Олег возмутился. Он помнил, как бабушка, пережившая войну, бережно относилась к хлебу. Сейчас было другое время. Но безобразничать с хлебом всё равно не позволялось. После лагерной линейки Олег построил отряд в две шеренги перед зданием корпуса. Все знали о происшествии и думали, как вожатый об этом объявит. Наверное, скажет, что записал в чёрную книжку.

Однако всё пошло по-другому.

– Сегодня произошло из ряда вон выходящее событие, – начал Олег. – Пионер Гриша Коломнин забыл традицию русского народа о бережном отношении к хлебу и начал бросать его в столовой. Пионер Коломнин, выйти из строя!

Из первого ряда шагнул немного напуганный, но старающийся держаться независимо, светловолосый мальчишка.

– Кругом! Встать лицом к отряду! Я объявляю пионеру Коломнину серьёзный выговор и записываю это в чёрную книжку, – продолжал Олег. – Это просто позор.

И отряд по команде звеньевых и вожатого трижды рявкнул: «Позор!

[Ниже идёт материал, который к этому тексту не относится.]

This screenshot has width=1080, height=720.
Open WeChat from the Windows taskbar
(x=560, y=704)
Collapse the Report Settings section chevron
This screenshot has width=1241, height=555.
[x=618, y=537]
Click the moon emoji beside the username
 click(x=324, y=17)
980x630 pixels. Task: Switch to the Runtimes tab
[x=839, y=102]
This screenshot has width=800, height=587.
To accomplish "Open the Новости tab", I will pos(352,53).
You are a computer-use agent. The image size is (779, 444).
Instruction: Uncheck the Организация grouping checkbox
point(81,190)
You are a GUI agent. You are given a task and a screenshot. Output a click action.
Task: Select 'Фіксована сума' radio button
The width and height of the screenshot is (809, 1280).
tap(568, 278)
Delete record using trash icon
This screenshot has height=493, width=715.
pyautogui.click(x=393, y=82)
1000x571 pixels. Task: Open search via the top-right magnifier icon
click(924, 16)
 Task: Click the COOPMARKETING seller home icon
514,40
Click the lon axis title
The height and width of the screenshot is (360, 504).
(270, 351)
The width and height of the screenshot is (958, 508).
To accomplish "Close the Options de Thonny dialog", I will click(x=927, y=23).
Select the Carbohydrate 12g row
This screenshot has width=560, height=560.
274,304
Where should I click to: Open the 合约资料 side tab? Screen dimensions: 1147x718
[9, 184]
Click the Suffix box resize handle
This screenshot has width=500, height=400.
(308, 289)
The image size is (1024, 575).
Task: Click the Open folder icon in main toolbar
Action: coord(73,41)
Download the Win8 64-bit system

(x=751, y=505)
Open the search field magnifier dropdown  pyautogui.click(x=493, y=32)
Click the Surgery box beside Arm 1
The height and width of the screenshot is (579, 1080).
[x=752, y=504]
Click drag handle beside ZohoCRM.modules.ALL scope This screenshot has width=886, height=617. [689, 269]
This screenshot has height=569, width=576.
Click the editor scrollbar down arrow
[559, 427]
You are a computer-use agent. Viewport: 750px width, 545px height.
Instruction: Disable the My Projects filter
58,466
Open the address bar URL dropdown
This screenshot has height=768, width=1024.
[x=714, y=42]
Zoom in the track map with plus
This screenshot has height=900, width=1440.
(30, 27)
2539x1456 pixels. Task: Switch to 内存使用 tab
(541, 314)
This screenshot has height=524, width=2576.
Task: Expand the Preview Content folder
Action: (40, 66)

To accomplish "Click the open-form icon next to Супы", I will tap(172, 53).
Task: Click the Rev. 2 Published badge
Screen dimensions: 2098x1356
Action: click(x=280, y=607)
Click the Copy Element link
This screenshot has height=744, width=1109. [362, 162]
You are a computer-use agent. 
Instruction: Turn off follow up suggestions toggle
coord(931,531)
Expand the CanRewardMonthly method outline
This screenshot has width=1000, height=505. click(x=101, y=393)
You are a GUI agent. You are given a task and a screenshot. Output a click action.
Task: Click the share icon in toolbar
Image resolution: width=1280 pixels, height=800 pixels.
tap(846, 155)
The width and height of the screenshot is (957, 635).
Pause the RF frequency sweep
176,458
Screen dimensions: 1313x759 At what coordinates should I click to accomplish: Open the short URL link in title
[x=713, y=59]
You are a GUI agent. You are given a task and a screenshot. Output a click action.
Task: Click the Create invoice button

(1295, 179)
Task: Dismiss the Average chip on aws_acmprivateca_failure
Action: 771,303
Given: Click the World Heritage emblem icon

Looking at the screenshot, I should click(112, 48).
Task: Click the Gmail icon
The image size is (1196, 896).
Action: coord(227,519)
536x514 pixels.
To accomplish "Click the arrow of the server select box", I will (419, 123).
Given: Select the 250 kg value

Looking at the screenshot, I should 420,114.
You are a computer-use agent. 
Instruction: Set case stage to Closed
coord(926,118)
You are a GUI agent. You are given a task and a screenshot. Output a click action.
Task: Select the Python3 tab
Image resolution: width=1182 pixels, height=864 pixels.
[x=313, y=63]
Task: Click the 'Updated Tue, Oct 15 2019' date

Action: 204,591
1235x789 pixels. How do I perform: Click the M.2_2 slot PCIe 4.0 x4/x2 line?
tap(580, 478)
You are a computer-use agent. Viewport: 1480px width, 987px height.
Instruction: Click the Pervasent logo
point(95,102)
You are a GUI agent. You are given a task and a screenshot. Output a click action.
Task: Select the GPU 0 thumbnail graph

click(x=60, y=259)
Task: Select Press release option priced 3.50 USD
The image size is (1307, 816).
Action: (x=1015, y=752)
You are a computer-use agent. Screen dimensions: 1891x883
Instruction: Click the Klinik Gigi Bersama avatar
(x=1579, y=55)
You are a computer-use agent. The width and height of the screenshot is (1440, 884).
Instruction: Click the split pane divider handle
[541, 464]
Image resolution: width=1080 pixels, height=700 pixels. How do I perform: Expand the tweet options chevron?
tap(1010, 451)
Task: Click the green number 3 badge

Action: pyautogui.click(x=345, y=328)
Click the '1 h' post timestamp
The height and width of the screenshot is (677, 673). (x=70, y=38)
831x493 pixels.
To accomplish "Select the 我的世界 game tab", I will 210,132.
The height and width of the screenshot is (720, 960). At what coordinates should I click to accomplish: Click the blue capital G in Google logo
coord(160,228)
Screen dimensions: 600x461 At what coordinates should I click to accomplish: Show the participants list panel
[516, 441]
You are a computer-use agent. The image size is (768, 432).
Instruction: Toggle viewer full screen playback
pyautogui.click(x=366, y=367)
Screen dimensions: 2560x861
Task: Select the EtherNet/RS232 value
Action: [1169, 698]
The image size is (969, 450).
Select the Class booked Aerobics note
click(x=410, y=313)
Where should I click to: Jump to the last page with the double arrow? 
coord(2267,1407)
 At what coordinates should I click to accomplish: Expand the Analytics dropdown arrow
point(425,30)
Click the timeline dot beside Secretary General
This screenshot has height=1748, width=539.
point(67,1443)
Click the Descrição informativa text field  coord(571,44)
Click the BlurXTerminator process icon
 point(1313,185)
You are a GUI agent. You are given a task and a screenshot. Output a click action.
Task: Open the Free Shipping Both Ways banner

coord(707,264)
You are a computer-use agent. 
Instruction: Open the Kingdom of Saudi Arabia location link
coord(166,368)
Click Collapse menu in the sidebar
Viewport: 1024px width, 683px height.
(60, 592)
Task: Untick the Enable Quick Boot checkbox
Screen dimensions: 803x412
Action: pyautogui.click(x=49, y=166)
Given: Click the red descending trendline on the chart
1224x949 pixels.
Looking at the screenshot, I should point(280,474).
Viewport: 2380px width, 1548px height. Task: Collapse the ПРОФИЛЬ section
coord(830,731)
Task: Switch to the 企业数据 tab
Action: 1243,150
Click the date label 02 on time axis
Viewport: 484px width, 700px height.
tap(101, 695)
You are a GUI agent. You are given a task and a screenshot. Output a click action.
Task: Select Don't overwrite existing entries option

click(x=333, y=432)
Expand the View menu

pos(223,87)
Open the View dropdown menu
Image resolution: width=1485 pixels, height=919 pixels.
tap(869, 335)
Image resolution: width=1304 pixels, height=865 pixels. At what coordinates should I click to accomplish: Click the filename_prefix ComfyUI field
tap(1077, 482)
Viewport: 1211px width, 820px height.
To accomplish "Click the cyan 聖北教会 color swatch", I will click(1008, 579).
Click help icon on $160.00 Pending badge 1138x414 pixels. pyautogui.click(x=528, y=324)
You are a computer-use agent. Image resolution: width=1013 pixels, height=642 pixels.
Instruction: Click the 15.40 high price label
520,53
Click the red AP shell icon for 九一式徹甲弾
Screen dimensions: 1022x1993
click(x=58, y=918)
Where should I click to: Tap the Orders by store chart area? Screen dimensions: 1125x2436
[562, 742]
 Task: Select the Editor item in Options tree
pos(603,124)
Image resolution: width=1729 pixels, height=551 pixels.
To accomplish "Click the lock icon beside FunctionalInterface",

Позор! Позор!».

– Встань на место, Коломнин!

Пораженный такой процедурой мальчишка подавленно занял своё место.

Была придумана награда и за хорошие поступки. Олег также вызывал пионера из строя, командовал «кругом», поворачивал лицом к отряду и объяснял суть сделанного. После чего отряд громогласно скандировал: «Ура! Ура! Ура!».